The small scale of home building helps explain what economists Austan Goolsbee and Chad Syverson call “the strange and terrible path to productivity in the construction industry in the United States.” Their data shows that construction value added per worker has been declining since the 1960s.
The timing of the productivity decline reflects zoning changes that exclude large companies. Land use regulations really began to limit large-scale housing production in the 1960s, making the area less conducive to big business. Small-scale housing projects do not benefit from economies of scale, and small housing producers do not have the resources to invest in research and development that can lower costs.
That California’s housing regulations guarantee small-scale housing production is ironic, as the state’s signature industries depend on global markets. What kind of films would Hollywood have created if it had to obtain a separate license for each new film for each theater?
So how can California promote the large-scale development it needs to become affordable?
Since 1969, California has required cities to produce zoning plans that can meet regional housing needs. A year ago, the Los Angeles Times reported that the state found LA needed to add more than 250,000 homes to its zoning plan by last October. LA has complied with Junebut the city is still obligatory to zone for another quarter of a million homes by 2024. The cost of non-compliance is quite small: losing access to public funds for affordable housing. Most NIMBYs who oppose housing development would be happy to lose those funds.

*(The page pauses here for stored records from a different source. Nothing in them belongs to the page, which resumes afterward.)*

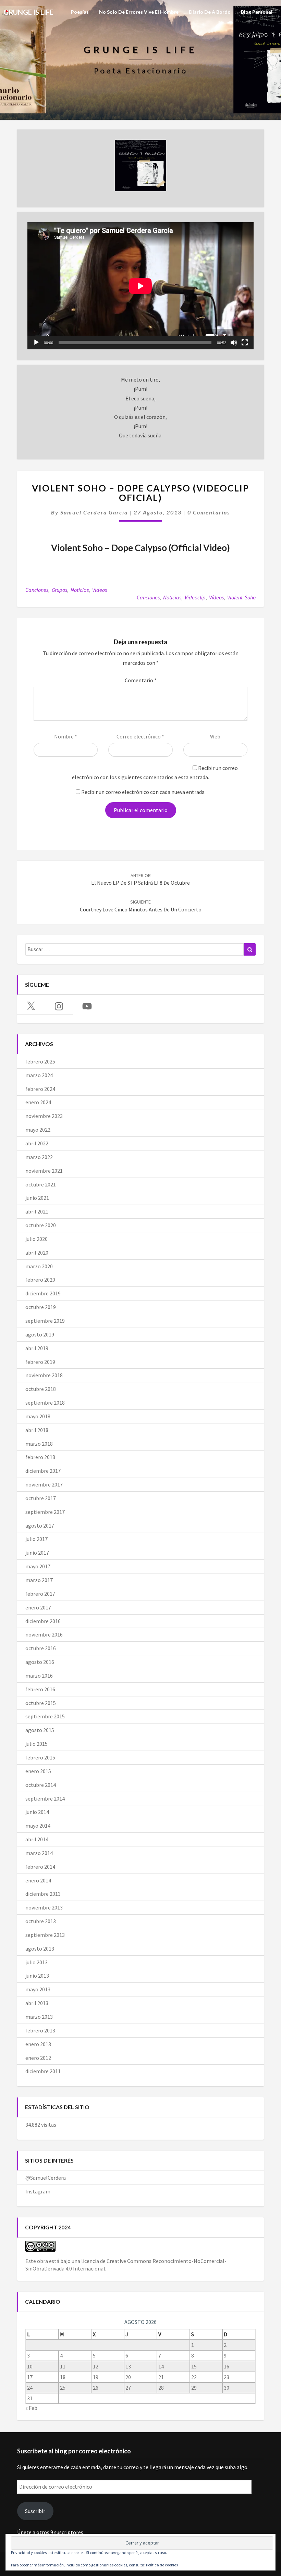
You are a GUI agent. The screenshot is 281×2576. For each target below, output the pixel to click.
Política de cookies (162, 2564)
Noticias (80, 589)
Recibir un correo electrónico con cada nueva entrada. (143, 791)
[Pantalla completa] (244, 342)
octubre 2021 (40, 1184)
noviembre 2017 (44, 1484)
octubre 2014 (40, 1784)
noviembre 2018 (44, 1375)
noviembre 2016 (44, 1634)
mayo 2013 (37, 1989)
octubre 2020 (40, 1225)
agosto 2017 (39, 1525)
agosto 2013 (39, 1948)
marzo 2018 (39, 1443)
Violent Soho (241, 597)
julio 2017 (36, 1538)
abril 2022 (36, 1143)
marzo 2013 (39, 2016)
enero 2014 (38, 1880)
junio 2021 (37, 1197)
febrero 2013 (40, 2030)
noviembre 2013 (44, 1907)
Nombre (65, 736)
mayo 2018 (37, 1416)
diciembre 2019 (43, 1293)
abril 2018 (36, 1430)
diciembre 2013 (43, 1893)
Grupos (59, 589)
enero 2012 (38, 2057)
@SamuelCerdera (45, 2177)
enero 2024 (38, 1102)
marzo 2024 (39, 1075)
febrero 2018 (40, 1457)
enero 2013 (38, 2044)
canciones (148, 597)
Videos (99, 589)
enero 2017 (38, 1607)
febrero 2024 (40, 1088)
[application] (140, 285)
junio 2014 (37, 1811)
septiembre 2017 (45, 1511)
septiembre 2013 (45, 1934)
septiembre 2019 (45, 1320)
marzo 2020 (39, 1266)
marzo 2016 (39, 1675)
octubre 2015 (40, 1703)
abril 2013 (36, 2003)
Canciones (36, 589)
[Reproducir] (36, 342)
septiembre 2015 (45, 1716)
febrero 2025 (40, 1061)
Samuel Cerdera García (94, 512)
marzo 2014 (39, 1853)
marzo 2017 (39, 1580)
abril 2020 (36, 1252)
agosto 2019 (39, 1334)
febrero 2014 (40, 1866)
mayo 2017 (37, 1566)
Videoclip (195, 597)
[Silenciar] (233, 342)
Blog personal (256, 12)
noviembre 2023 (44, 1115)
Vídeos (216, 597)
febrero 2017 (40, 1593)
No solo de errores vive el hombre (139, 12)
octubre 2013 (40, 1921)
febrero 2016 (40, 1689)
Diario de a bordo (210, 12)
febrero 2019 (40, 1361)
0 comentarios (208, 512)
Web (215, 736)
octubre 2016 (40, 1648)
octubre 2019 (40, 1307)
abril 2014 (36, 1839)
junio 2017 (37, 1552)
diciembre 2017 (43, 1470)
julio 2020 (36, 1238)
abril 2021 (36, 1211)
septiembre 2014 (45, 1798)
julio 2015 (36, 1743)
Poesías (80, 12)
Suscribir (35, 2510)
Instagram (37, 2191)
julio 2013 (36, 1962)
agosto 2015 (39, 1730)
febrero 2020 (40, 1279)
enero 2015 (38, 1771)
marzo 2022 (39, 1157)
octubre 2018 (40, 1388)
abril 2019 (36, 1348)
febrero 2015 (40, 1757)
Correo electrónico (140, 736)
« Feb (31, 2407)
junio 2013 (37, 1975)
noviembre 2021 (44, 1170)
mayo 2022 (37, 1129)
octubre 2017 (40, 1498)
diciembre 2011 (43, 2071)
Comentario (141, 680)
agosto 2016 (39, 1661)
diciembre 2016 (43, 1621)
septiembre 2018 (45, 1402)
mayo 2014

A much harsher penalty is available: the so-called “builder’s remedy” included in the California Housing Liability Act of 1982. The idea is to allow developers to circumvent zoning codes and land use plans as long as more than one-fifth of a project’s units are affordable to low-income households. In practice, however, the strength of the remedy remains not clear. Communities will continue to find ways to deter new construction, as they did under SB 9. Judges will stop new projects because they mistakenly believe that construction in Southern California is bad rather than good for the environment.
To solve its affordability problem, California must ultimately be willing to undo the reflexive local obstruction of large-scale development. Anything less will motivate Los Angeles and other cities to allow badly needed housing.
Edward Glaeser is professor of economics at Harvard University and author, with David Cutler, of “Survival of the City”. Atta Tarki is the founder of ECA Partners and the author of “Evidence-Based Recruitment.”